Мало кто мог бы решиться на спасение роты Рыбалко с большей отвагой и уменьем, чем это сделал Звенягин; нужно было сблизиться, точно пройти, чтобы не задеть или не захлестнуть, подать буксирные тросы. Темнота мешала ориентировке. Здесь должен быть точный, математический расчет.
— Шалунов, прожектор!
— Прожектор? — переспросил удивленный Шалунов, зная, что так поступать нельзя.
— Луч! — приказал Звенягин.
Сдержанность не покидала теперь Звенягина. Наступило радостное состояние духа, знакомое и привычное ему по прежним походам. То, что он искал, пришло теперь к нему. Шалунов казался слишком медлительным, неуверенным. Теперь нужно, чтобы его приказы, продиктованные обстановкой и всем его долголетним опытом, исполнялись с молниеносной быстротой. Флагманский корабль вел сам. Звенягин рывком расстегнул пальто, китель, сбросил фуражку и, подставив всего себя морю, ветру, чувствовал, как слетает с него все, что мучило его. «Жизнь, жизнь, жизнь», — озорно, захлебываясь от счастья, как будто кричал кто‑то в его груди. Жизнь — волны, пенные гребни, которые он привык раздавливать, побеждать, соленый ветер с разбуженными запахами.

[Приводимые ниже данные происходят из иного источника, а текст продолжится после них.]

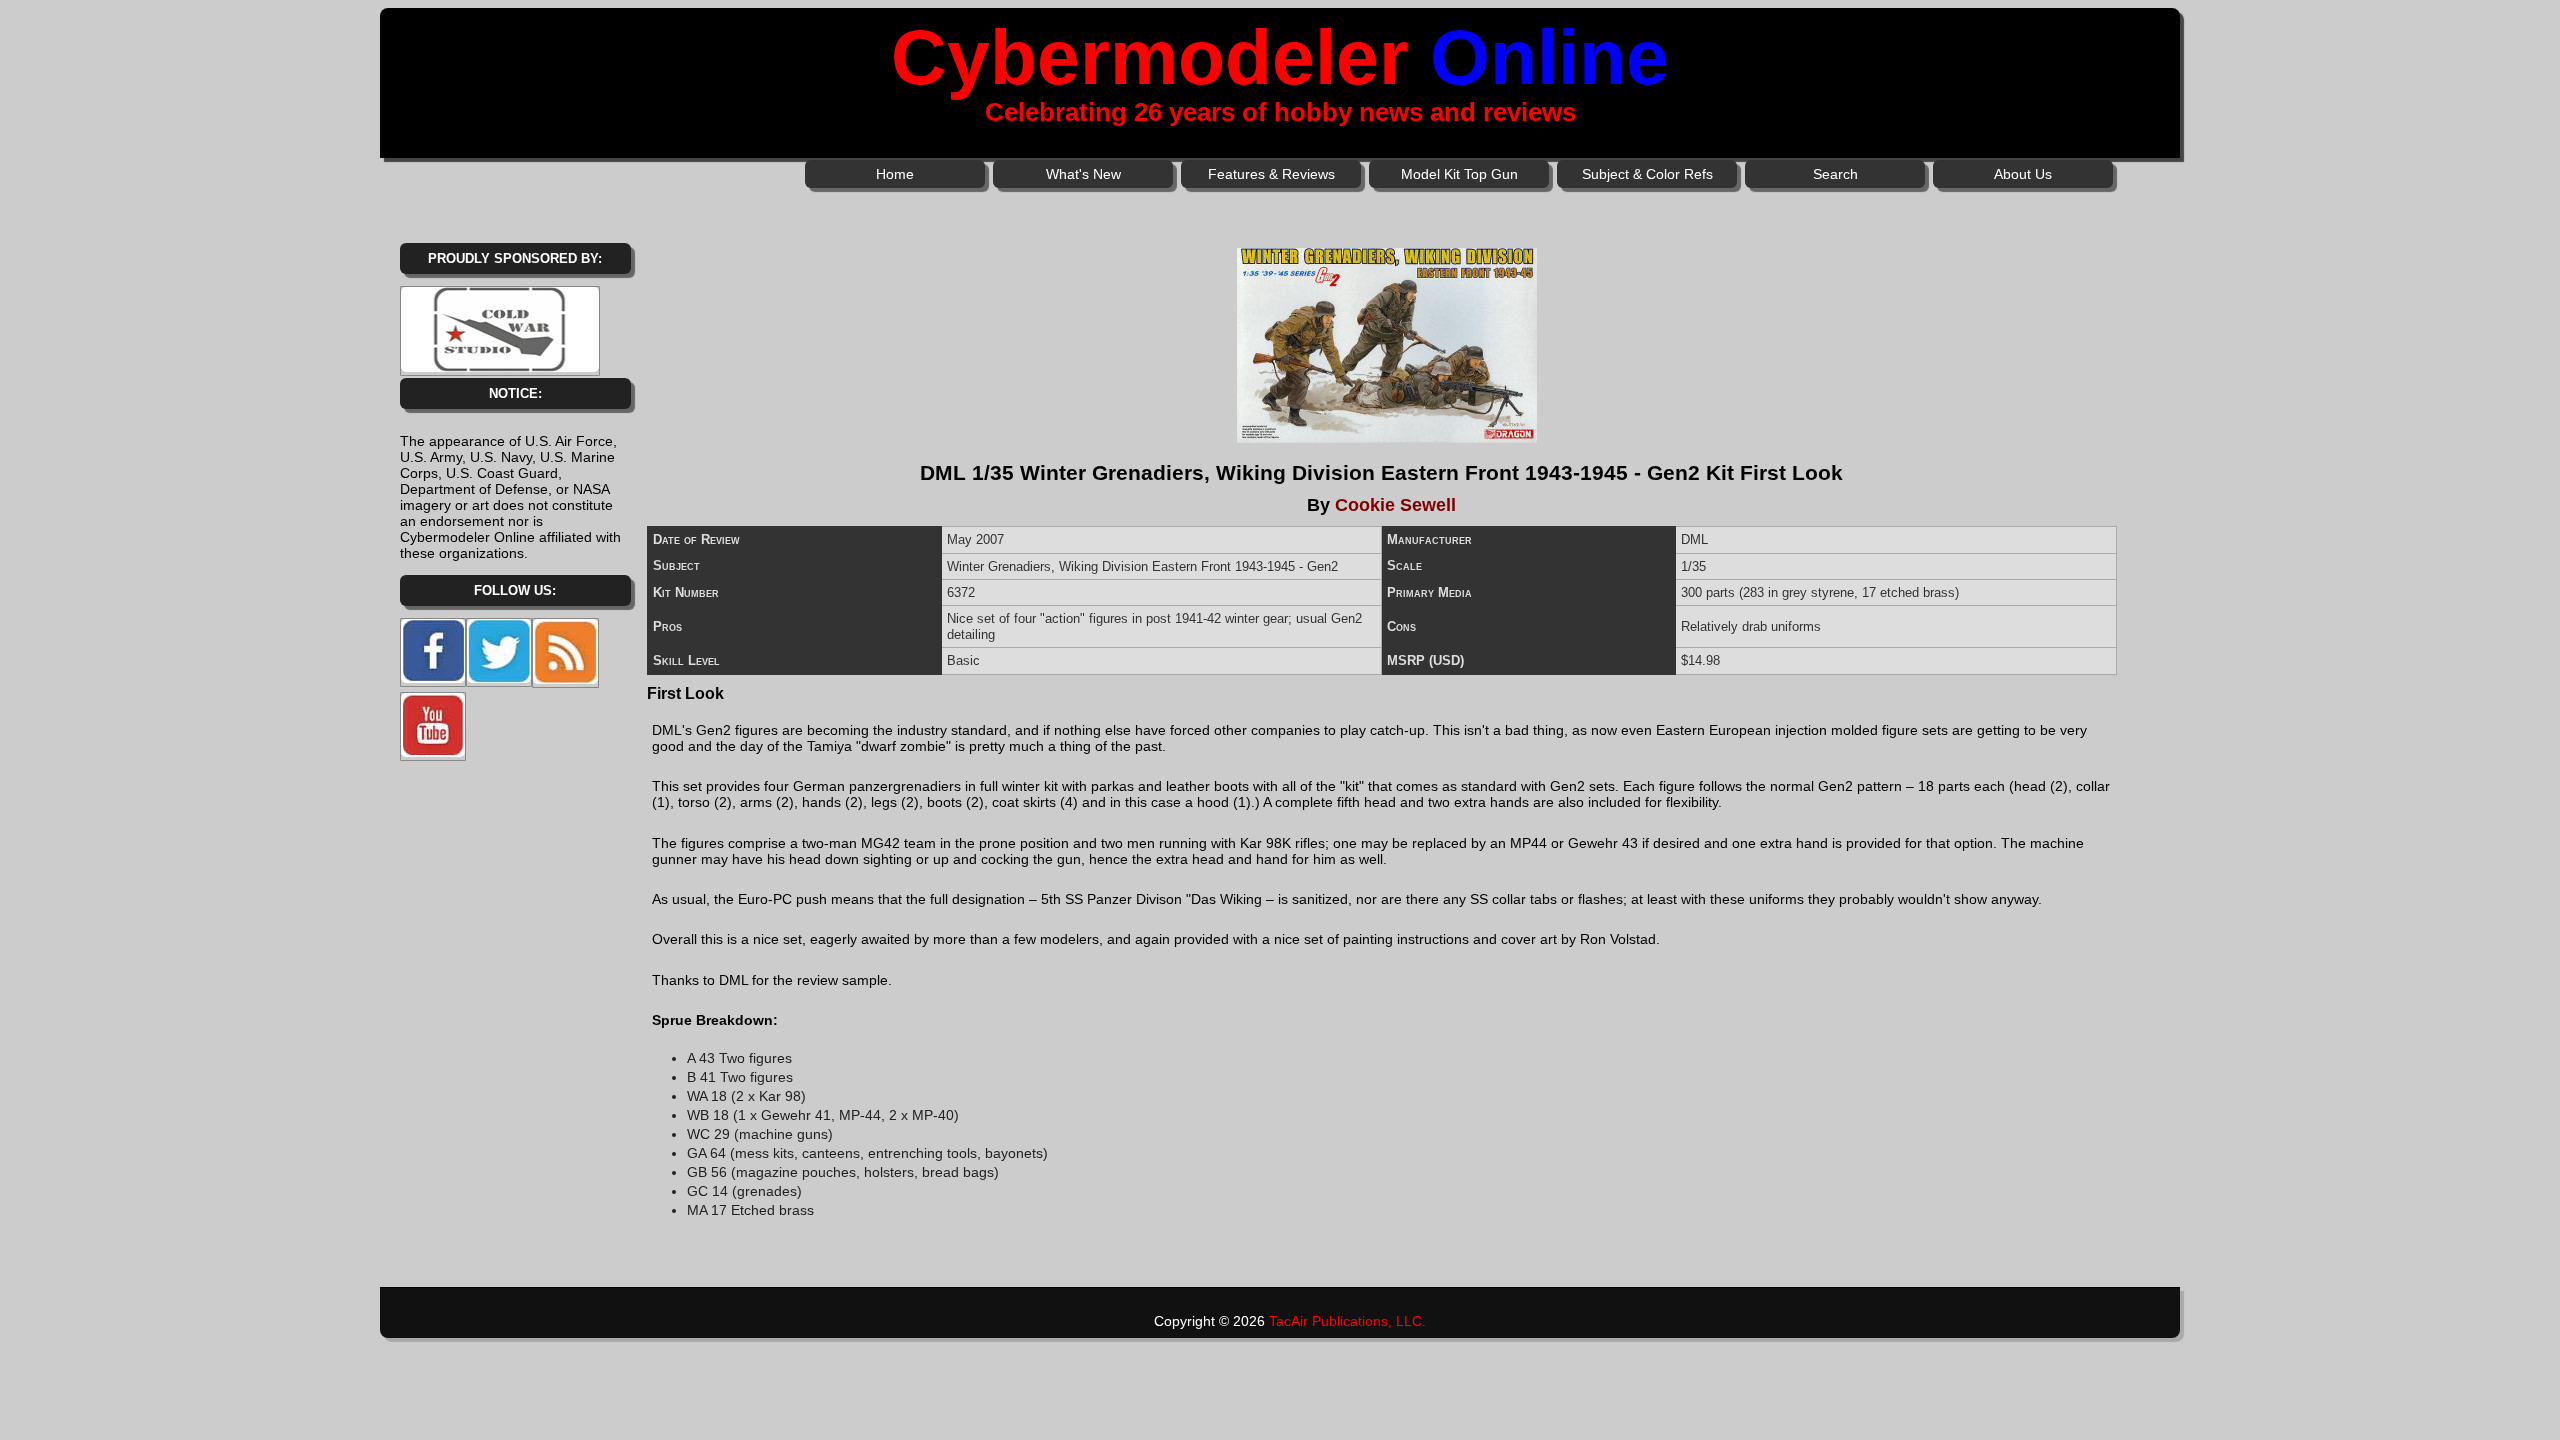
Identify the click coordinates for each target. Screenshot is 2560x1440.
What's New (1083, 174)
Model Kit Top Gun (1459, 174)
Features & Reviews (1271, 174)
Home (895, 174)
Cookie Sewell (1395, 505)
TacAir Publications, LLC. (1347, 1321)
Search (1835, 174)
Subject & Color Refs (1647, 174)
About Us (2023, 174)
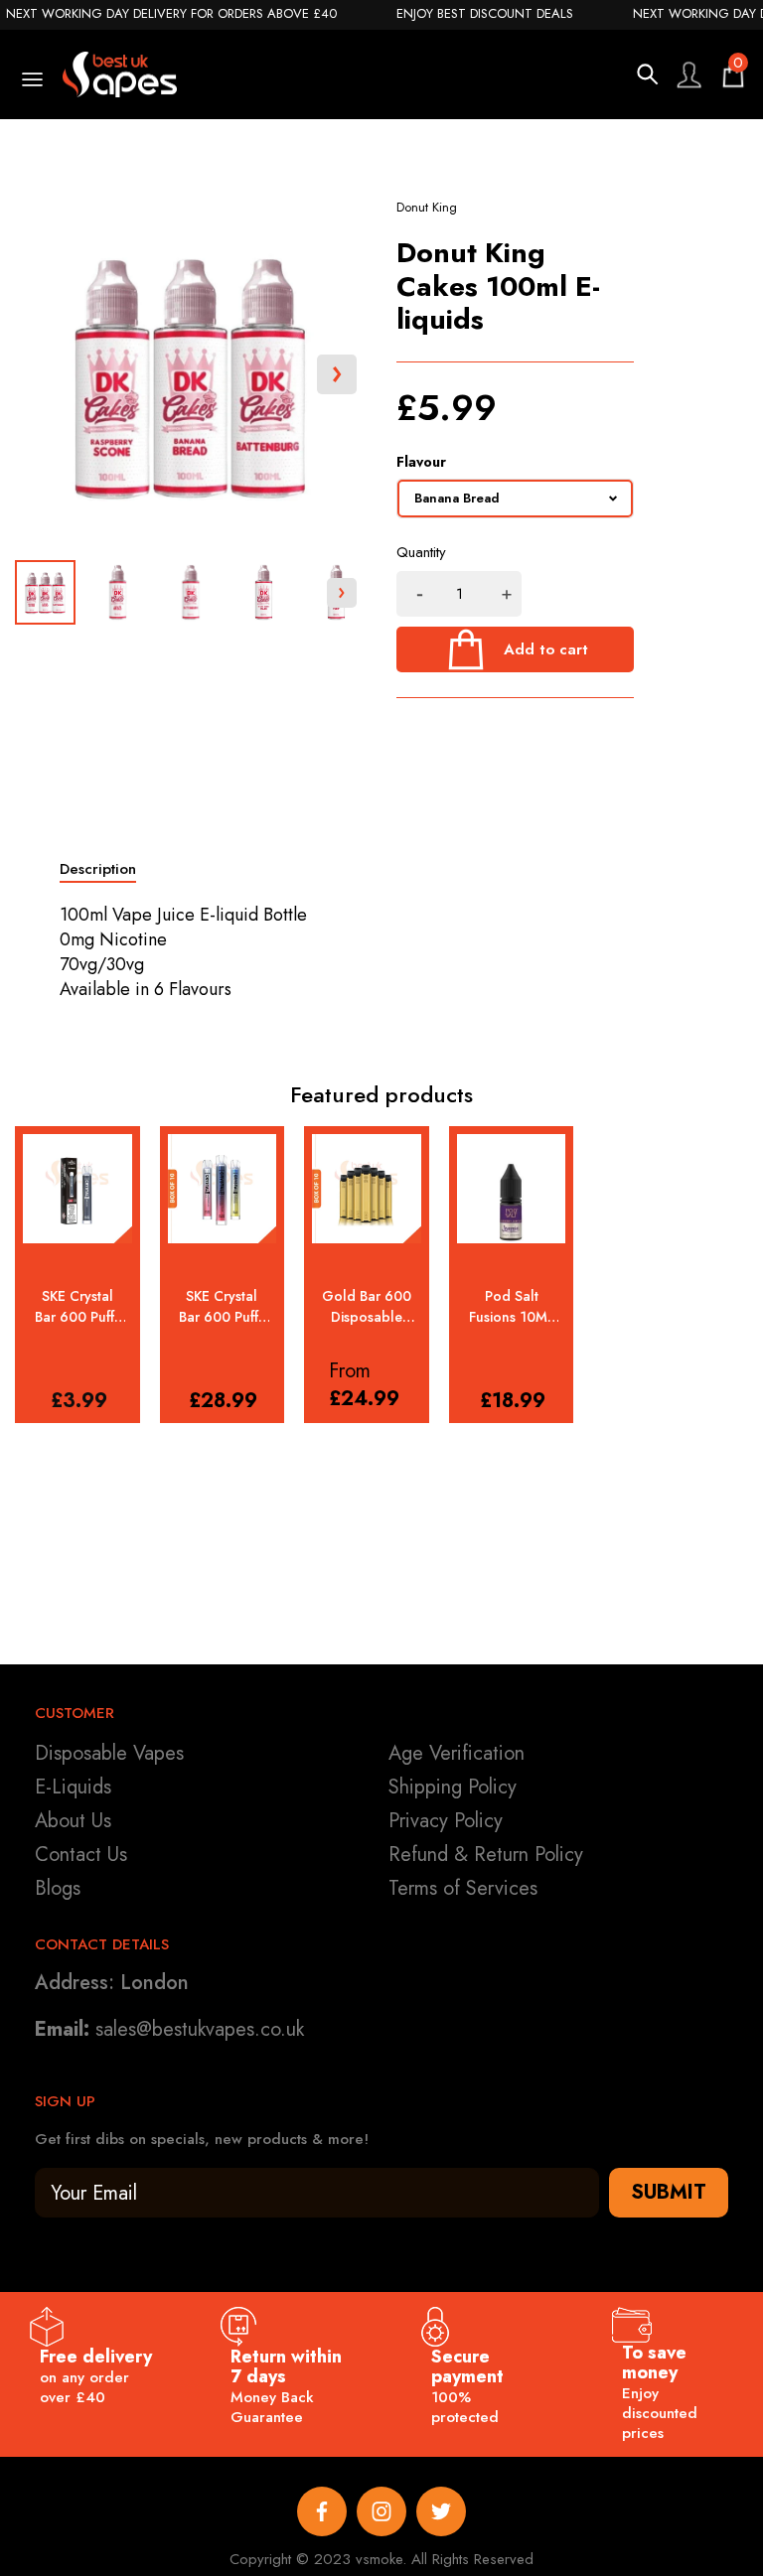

Прожектор выхватил из темноты полузатопленные суденышки, людей, сидевших на боковых банках, и лохматые гривы волн везде, куда достиг луч. Звенягин мчался, рассчитав все. Сбавить ход, оглянуться. Так, хорошо… Мотоботы были ловко взяты на буксир. Зве- нягин переменил курс. Радист уже несколько минут стоял возле командира дивизиона. Контр–адмирал утвердил решение Звенягина и приказал передать флагманские функции Курасову, а самому итти к Тамани.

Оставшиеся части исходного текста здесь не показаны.